What happens is that some people confuse two different concepts: formalizing business rules and normalization. Someone may consider two different designs, and perceive one to be “more normalized” and the other to be “less normalized”, but in reality the two designs are likely representing two different sets of business rules. If they choose the latter design, they may call it “denormalization”, even if both designs are in 5NF. Formalizing business rules does involve many design choices, but normalization is just a good way (correct, unambiguous, and mechanizable — that is, formal) to create a good design from a complex set of business rules, after the business rules have already been formalized. So, the design choices are in formalizing the business rules, and normalization is just a tool that creates a good database design based on those business rules.
Formalization is really what separates relational DBMSs from every other type of DBMS. Relations have predicates and tuples in the relation can instantiate those predicates to create propositions, and these predicates and propositions can be manipulated using formal logic. The relational operators operate on relations and produce new relations, and these relational operators have an associated logical meaning, making a formal connection between databases and logic. For instance, JOIN corresponds to logical AND.
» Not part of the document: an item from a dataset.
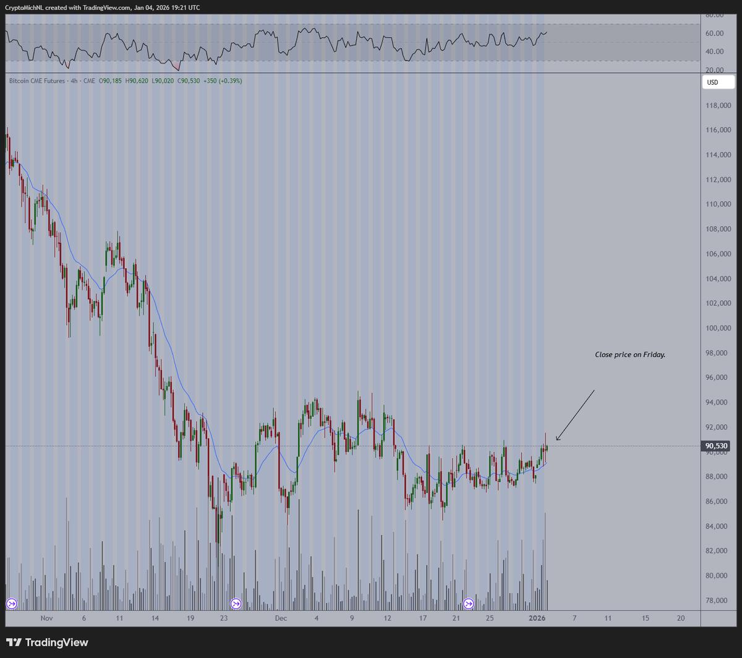Click the contract rollover icon near Nov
If you want to answer a complex question of your DBMS, how would you do so with confidence without a formal system? First of all if your database constraints do not closely match the predicates of your relations, you have a lot of work to do. You’d need to examine application code, and the data already in the system, to determine the actual meaning of the data. Next, if you have only a handful of relations, and simple predicates, you may be able to make some simple inferences correctly, and be able to convince yourself that the result of your manipulations does indeed provide a correct answer to the question. If you have more relations or more complex predicates, it’s almost impossible to be sure that the inferences you’re making are correct, or to convince anyone else of their correctness. So what people do in practice is to ask simpler questions of their data, and rely less on the answers they get.
With a formal model, such as the relational model, you can ask very complex questions about very complex data and trust the results a great deal, because you can formalize the business rules to form predicates, and infer new information from the data in a way that can be independently verified and automated.